For years, Bedford has routinely assigned a police officer to walk a beat at Fox Lane High School. And for years, the town has routinely footed the bill for Police Officer William Smith’s daily rounds. But in a year when every nickel in the municipal budget is being treated like a numismatic treasure, no expense is routine.
So Fox Lane Principal Joel Adelberg had a seat at the table Wednesday night as board members and Comptroller Ed Ritter returned to their weekly quest of a 2012 budget, mindful this year of a state-imposed limit on property-tax hikes and their homeowners’ increasing inability or unwillingness to pay those increases.
Police Chief William Hayes was also at the table as the board considered his department’s piece of the budget—fully 20 percent of the town’s roughly $25 million in expected spending next year.
Officer Smith’s annual cost—more than $167,000 when salary and benefits are tallied—is part of that. No one, it seems—least of all Bedford’s elected officials—doubts the value of what’s called the “school resource officer.” But the board members would like to see some of Bill Smith’s cost picked up by those other beneficiaries of his presence, namely the homeowners in Mount Kisco and Pound Ridge who also send their sons and daughters to Fox Lane.
“Our kids respond to him,” Adelberg said. “The one who gets their attention is Officer Smith.”
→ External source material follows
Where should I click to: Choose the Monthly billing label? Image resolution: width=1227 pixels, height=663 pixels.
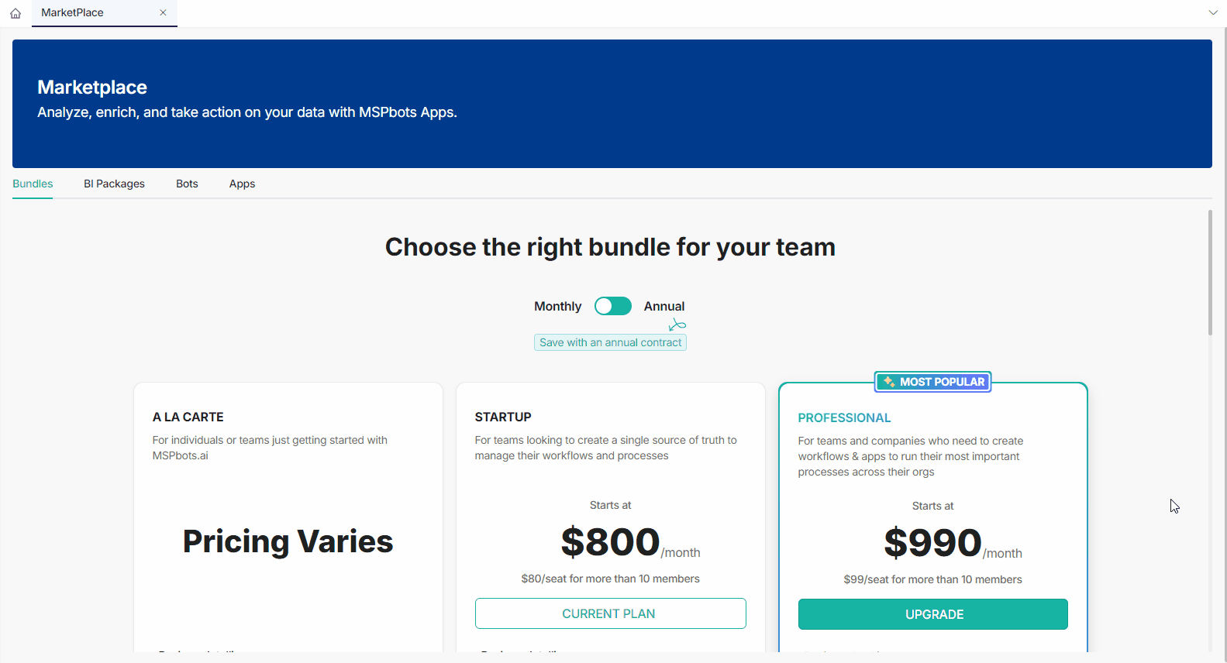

The principal said Smith had the ability to “calm down” situations. “The presence of one officer makes a difference,” he said.
Councilman Chris Burdick acknowledged Smith’s contributions, saying, “We’ve had accolades both for the position itself and the person who occupies it.” But—in a question emblematic of today’s budget-making—he asked how the town could sustain even a worthwhile program while it tried to abide by a state-imposed cap of 2 percent on property-tax increases.
The board has already voted not to be bound by the statutory limit. But at the same time, mindful of both the taxpayers’ wrath and their increasing financial pressure they face, it has pledged to do all it can to stay within the state’s cap.
Since all of the school district’s residents benefit from Smith’s Fox Lane beat, Burdick said, a districtwide charge seemed the most equitable way to finance it.
Supervisor Lee V.A. Roberts, coming straight to the point, asked Adelberg, “Do you know whether it’s been discussed by the [Bedford CSD] board of education?” The principal said he did not know.
While the board’s budget sessions are open to the public, they most often draw few attendees, usually just press and a couple of town officials, current or hopeful. On Wednesday, the retired chief of the Lewisboro Police Department—and father-in-law to Smith—was seated in the front row. Drew Marchiano, who lives in Bedford, made a case for both the school officer and for sharing the cost of the job he does.
“I understand your [fiscal] issues,” he said. “But I think you really have to pursue finding a way to pay for this position. It’s invaluable.”
Marchiano said that in Putnam County one school district paid any overtime a school-resource officer incurred while his department picked up the tab for employee benefits. Although Marchiano could not recall who paid the officer’s full salary, the arrangement underscored the viability of shared costs.
“The resource officer not only helps the school but the community,” Marchiano said. Moreover, after sharing their school corridors with the officer, he said, “The kids do not look at the police the same way. They never will.”
Burdick reiterated the board’s support for such a program, saying, there’s “no question on the value. For me, it’s a question of what’s equitable.”
Addressing Adelberg, he said, “I think the most equitable way to do this is through the school board. I think you need to get it on the agenda.”